Barangkali, kita sepakat jika –secara kulit– agama Islam tampil di depan publik dengan wajah yang baik, ramah, lagi menentramkan, seperti yang telah familiar berseliweran di telinga. Islam lahir di dunia dengan membawa ajaran yang lemah-lembut, penuh kasih sayang alias rahmatan lil alamin.
Jadi, bukan hanya sesama umat manusia yang ikut merasakan belas kasih dari Islam, melainkan segenap hal yang ada di penjuru alam.
Namun terkadang, sebagaimana mestinya, suasana tentram agama Islam yang diliputi dengan pernak-pernik keramahan seketika akan berubah memanas layaknya kobaran api yang terus manyala-nyala tatkala peraturan vital yang telah digariskan di dalamnya dilabrak dan dilanggar begitu saja.
Mengatakan ‘Selamat Natal’ kepada umat Nasrani misalkan. Dalam hal ini, agama Islam tidak segan mencerai pemeluknya yang telah sengaja mengatakan ucapan selamat natal pada saat hari natal dengan niatan ikut menyemarakkan hari kelahiran Yesus Kristus atau berkeyakinan bahwa agama Kristen termasuk agama yang benar.
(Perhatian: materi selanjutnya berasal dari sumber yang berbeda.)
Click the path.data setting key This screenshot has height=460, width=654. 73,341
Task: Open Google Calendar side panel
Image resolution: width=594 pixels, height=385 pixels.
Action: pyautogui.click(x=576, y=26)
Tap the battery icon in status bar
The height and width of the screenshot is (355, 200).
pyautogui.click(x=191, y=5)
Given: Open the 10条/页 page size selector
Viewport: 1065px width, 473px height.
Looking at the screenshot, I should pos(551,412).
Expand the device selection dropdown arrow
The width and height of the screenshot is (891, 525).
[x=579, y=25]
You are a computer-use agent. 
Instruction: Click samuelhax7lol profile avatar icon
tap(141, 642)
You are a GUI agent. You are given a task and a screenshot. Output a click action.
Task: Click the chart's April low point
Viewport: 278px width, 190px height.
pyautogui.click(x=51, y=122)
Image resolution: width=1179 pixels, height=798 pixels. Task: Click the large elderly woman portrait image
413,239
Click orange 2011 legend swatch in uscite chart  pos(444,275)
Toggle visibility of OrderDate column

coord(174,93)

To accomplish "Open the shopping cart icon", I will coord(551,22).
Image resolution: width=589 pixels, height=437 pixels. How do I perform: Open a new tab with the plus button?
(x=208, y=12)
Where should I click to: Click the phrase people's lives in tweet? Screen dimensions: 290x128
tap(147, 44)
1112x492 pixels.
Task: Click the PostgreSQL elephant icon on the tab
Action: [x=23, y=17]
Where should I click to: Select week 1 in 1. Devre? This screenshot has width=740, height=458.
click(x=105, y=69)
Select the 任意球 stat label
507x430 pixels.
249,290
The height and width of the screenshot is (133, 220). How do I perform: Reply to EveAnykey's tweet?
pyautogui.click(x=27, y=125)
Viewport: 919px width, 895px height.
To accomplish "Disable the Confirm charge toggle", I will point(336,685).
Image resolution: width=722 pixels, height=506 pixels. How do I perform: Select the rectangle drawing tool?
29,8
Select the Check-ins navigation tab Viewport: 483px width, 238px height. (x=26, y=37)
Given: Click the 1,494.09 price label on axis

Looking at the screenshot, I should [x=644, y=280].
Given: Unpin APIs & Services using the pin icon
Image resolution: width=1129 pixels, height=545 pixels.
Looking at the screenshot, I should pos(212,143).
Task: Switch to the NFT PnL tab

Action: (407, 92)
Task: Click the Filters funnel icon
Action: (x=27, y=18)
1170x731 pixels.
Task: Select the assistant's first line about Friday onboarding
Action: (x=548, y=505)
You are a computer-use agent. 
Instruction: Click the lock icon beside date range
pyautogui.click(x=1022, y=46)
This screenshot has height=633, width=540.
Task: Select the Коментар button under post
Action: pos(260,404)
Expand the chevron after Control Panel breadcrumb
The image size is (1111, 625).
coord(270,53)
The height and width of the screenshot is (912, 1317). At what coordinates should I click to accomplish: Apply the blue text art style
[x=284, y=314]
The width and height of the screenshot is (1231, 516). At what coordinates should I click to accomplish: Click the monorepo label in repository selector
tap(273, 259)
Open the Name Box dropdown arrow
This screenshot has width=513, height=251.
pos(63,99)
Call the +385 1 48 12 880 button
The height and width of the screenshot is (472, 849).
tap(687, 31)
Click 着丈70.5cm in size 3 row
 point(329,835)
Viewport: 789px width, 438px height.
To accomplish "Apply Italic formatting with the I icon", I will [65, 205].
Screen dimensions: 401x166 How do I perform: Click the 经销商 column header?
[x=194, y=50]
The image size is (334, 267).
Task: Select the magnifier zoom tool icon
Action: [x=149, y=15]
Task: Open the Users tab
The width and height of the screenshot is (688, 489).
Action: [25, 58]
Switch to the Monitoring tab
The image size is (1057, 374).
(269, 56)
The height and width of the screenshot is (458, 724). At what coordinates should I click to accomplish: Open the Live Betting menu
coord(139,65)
Oleh karena itu, dalam masalah seperti ini, Islam memberi batasan khusus dalam urusan toleransi beragama. Dalam masalah akidah atau pokok pemikiran ajaran, Islam memperketat pemeluknya dalam bersosial, berinteraksi dan berkomunikasi dengan agama-agama lain. Sebab, demikian ini akan berkonsekuensi murtad alias keluar dari agama Islam apabila sampai dilanggar.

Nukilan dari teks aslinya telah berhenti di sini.